■ Work required ■
Only the lines holding "agent" are wanted. Copy every one from the records below.

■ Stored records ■
"""

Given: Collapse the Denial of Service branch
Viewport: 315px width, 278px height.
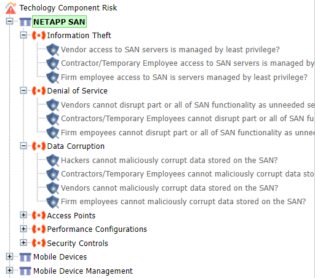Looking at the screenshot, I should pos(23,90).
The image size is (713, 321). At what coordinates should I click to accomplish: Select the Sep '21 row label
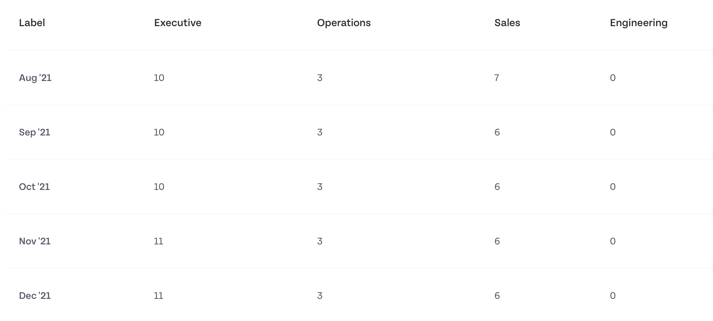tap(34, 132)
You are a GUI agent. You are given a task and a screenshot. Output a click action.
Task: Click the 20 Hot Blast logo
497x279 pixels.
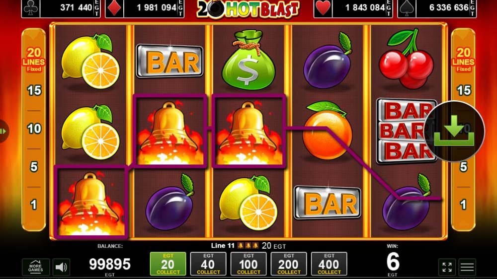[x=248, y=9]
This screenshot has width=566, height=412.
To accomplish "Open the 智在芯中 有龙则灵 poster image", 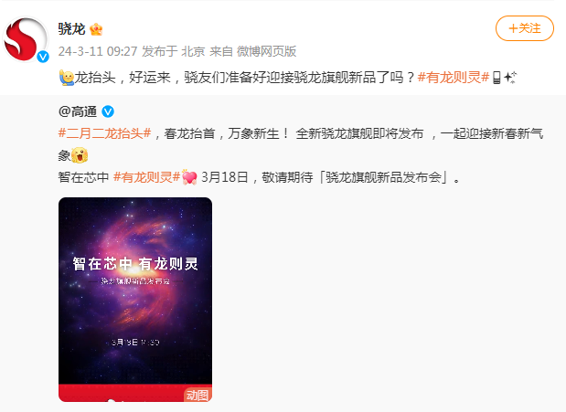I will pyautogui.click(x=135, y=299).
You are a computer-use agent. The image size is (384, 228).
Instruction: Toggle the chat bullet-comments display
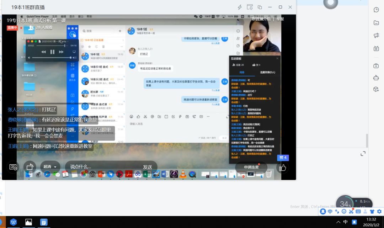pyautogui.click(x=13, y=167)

"""

■ Answer to this problem ■
You are a GUI agent. You are given a task and a screenshot. Output a click action.
You are a computer-use agent. The image size is (384, 228).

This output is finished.